There is a difference between beneficial and controlling ownership. If another company owns the company you want to do trade with, you need to review that company’s ownership as well. Anyone who owns more than 25% of a company needs to be identified and ID obtained. Additionally you need to understand who controls the company and if they know what they are doing, e.g. a director who has a history in the industry or has had some exposure in a previous but similar type of company. You are looking to ensure that you are confident the company is run by the person or people you have met and that there isn’t someone in the shadows controlling the business.
6: Do You Know Who Is Moving The Goods And Why?

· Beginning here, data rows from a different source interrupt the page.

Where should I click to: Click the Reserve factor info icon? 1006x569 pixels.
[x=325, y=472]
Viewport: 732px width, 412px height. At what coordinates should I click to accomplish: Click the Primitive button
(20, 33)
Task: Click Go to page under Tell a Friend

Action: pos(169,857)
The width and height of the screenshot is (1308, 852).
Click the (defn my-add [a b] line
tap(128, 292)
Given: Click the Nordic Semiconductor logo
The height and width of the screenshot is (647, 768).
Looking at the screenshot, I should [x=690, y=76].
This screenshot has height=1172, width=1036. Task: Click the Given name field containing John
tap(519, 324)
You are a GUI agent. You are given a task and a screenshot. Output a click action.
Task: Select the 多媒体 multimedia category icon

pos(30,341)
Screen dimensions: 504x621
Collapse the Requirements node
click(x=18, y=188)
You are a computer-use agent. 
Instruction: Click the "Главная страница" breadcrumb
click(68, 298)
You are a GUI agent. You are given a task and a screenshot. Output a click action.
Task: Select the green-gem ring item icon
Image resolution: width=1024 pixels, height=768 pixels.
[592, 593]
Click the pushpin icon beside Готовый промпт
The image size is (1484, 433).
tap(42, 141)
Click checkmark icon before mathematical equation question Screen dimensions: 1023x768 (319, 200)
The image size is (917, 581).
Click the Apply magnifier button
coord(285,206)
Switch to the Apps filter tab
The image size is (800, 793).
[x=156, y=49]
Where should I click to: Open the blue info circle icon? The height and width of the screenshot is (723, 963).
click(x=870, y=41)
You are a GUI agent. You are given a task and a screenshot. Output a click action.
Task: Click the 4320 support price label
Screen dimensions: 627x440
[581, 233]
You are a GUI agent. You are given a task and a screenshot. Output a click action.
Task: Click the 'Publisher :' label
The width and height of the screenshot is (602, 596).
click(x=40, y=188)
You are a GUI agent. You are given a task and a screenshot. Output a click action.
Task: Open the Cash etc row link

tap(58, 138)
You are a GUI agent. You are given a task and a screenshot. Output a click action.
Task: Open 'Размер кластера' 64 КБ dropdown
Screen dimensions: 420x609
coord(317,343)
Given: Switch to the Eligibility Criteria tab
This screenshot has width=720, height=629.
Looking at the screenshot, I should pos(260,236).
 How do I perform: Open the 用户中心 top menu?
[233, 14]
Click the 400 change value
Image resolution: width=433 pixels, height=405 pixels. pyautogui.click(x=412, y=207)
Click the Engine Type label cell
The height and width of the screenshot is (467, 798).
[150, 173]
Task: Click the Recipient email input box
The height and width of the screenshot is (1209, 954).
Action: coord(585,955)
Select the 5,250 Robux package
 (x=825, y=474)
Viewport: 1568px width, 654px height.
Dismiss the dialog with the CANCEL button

Some of the most common alcohol frauds are duplicate transport runs in from Mainland Europe, loads that do not actually leave the country, loads that do not actually make it to its destination. Understand who will be moving your goods and whether they have what is required to do this correctly as this could assist if any issues are raised at a later stage. This area is often disputed, but HMRC cannot require FITTED level due diligence to be undertaken on Hauliers by wholesalers unless they are directly instructed, but as they are companies involved in the supply chain of Alcohol, some due diligence on Hauliers must be undertaken.
7:The Deal – Is It Too Good To Be True?
How much are the goods? Does it make commercial sense? These are questions that only those in the industry who know the market pricing can answer, markets go up and down depending on demand and product quality. Law firms, accountants, tax advisors are not commercially trading in your market and cannot comment accurately on the commerciality of a deal.
Confidentiality – Your due diligence contains some sensitive business information. It is possible to clone a company and obtain fake utility bills on line so be aware. Don’t make yourself an easy target by putting your paperwork online and only provide your company paperwork to entities that you know you want to trade with and have carried out at least some basic checks on.